In mathematics, telescoping refers to a property of certain algebraic expressions or iterated binary operations in which successive terms cancel each other after expansion. As a result, the overall expression simplifies significantly, since most intermediate terms eliminate one another, leaving only a small number of boundary terms from the original structure.

Most commonly, expressions of the form

 $f(n)=g(n+1)-g(n)$

or

 $f(n)=\frac{g(n+1)}{g(n)},\quad g(n)\neq 0$

are considered, where $g$ is a function defined on the set of natural numbers.

== Definition ==

Let $A \subseteq \mathbb{Z}$ and let $f,g:A\to \mathbb{R}$.

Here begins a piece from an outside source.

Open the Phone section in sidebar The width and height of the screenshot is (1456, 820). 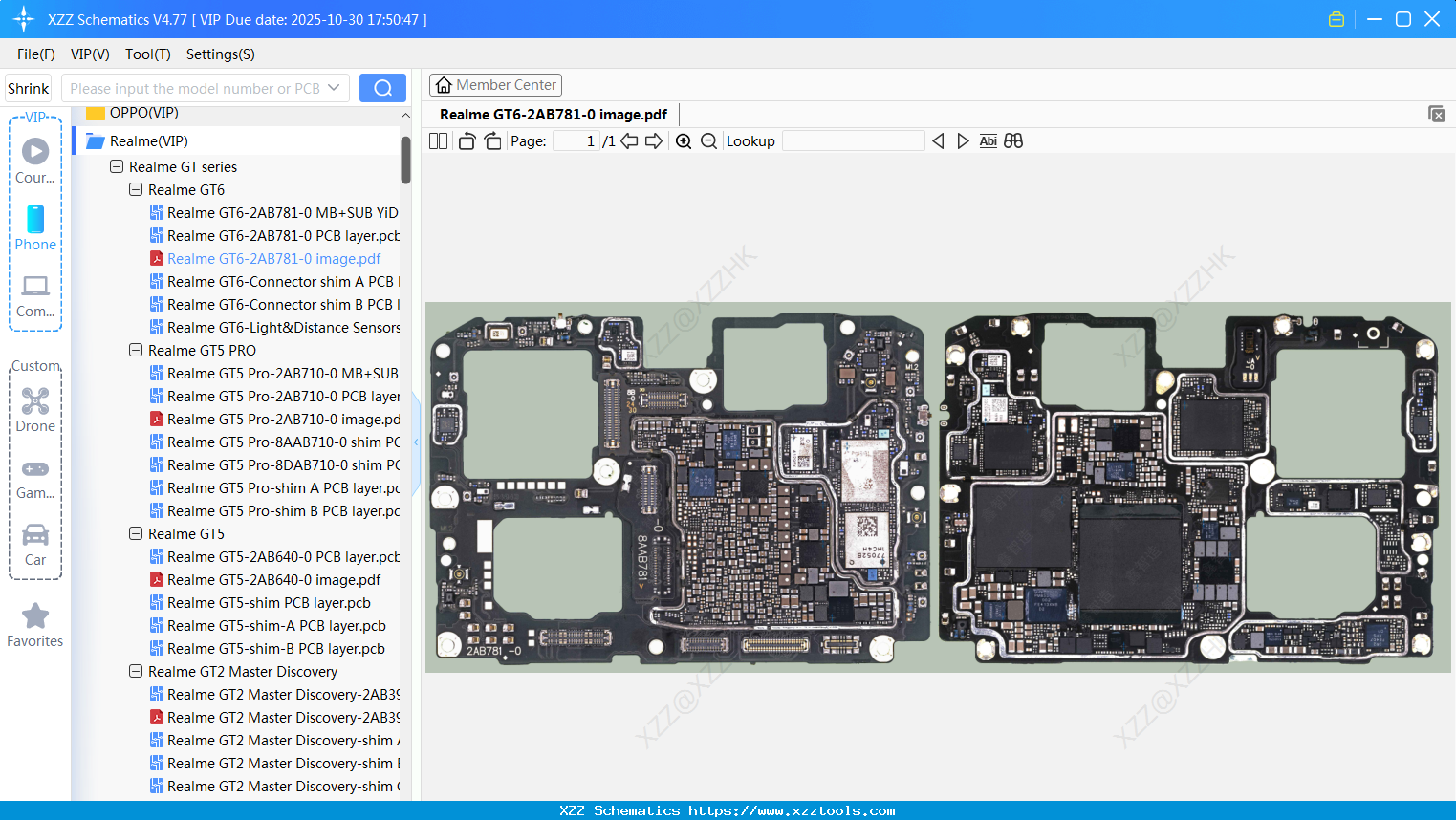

We say that a function $f$ has the telescoping property with respect to $g$ if one of the following holds:

=== Additive case ===

 $f(n)=g(n+1)-g(n)$.

Then the sum

 $\sum_{k=m}^{n} f(k)$

is telescoping.

=== Multiplicative case ===

If $g(n)\neq 0$, then

 $f(n)=\frac{g(n+1)}{g(n)}$.

Then the product

 $\prod_{k=m}^{n} f(k)$

reduces telescopically.

== Relation to finite difference operator ==

Let $\Delta$ be the finite difference operator:

 $\Delta g(n)=g(n+1)-g(n)$.

Then in the additive case:

 $f(n)=\Delta g(n)$.

This is analogous to the Newton–Leibniz formula:

 $\sum_{k=m}^{n}\Delta g(k)=g(n+1)-g(m)$.

Similarly for products:

 $\prod_{k=m}^{n}\frac{g(k+1)}{g(k)}=\frac{g(n+1)}{g(m)},\quad g(k)\neq 0$.

== Examples ==

=== Telescoping sum ===

 $f(n)=\frac{1}{n(n+1)}$

Decomposition:

 $f(n)=\frac{1}{n}-\frac{1}{n+1}$

so for $g(n)=-\frac{1}{n}$ we have

 $f(n)=g(n+1)-g(n)$.

Thus:

 $\sum_{k=1}^{n}\frac{1}{k(k+1)}=1-\frac{1}{n+1}$.

=== Telescoping product ===

 $f(n)=\frac{n+1}{n}$

with $g(n)=n$, so

 $\prod_{k=1}^{n}\frac{k+1}{k}=n+1$.

=== Example with Fibonacci numbers ===

Let $F_n$ be the Fibonacci sequence:

 $f(n)=\frac{F_{n+1}}{F_n}$.

Then:

 $\prod_{k=1}^{n}\frac{F_{k+1}}{F_k}=\frac{F_{n+1}}{F_1}=F_{n+1}$.